[Opening Data shown section]

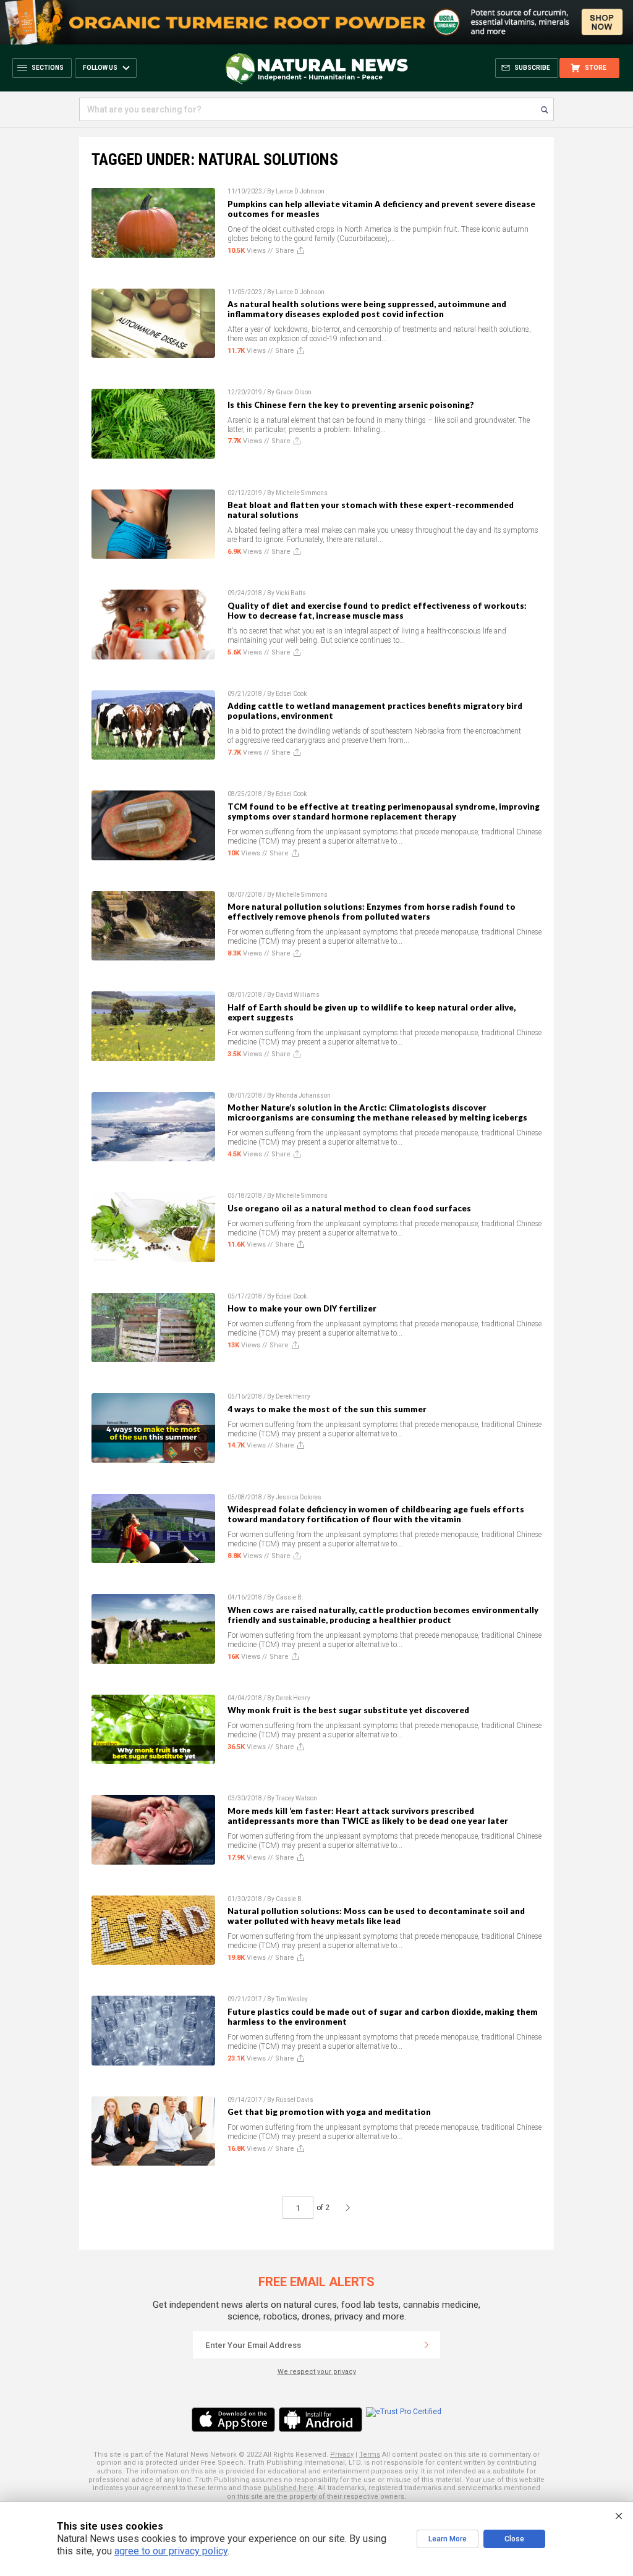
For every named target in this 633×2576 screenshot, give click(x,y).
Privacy (342, 2455)
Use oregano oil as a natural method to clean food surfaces (349, 1208)
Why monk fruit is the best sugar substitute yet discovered (348, 1710)
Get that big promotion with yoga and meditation (329, 2112)
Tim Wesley (292, 1999)
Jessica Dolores (298, 1497)
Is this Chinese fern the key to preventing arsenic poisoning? (350, 405)
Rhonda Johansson (303, 1095)
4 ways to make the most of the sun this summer (327, 1409)
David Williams (298, 994)
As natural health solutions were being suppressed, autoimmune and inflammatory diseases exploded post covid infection (366, 309)
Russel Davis (294, 2099)
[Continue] (426, 2344)
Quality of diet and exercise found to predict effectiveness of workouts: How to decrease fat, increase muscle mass (377, 611)
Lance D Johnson (300, 191)
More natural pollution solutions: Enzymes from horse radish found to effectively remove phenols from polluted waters (371, 912)
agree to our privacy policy (170, 2551)
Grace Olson (294, 392)
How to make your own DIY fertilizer (301, 1308)
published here (288, 2488)
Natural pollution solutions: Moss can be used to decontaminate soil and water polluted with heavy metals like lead (376, 1916)
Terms (369, 2455)
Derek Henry (293, 1396)
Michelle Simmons (302, 492)
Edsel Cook (291, 693)
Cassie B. (290, 1597)
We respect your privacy (317, 2372)
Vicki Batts (291, 593)
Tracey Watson (296, 1798)
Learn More (447, 2539)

[Closing Data shown section]

_Activity_.
Print exactly the lines that run from the line containing "Derek Henry (293, 1396)" to the end of the data, both ends included.

_Solution below_.
Derek Henry (293, 1396)
Michelle Simmons (302, 492)
Edsel Cook (291, 693)
Cassie B. (290, 1597)
We respect your privacy (317, 2372)
Vicki Batts (291, 593)
Tracey Watson (296, 1798)
Learn More (447, 2539)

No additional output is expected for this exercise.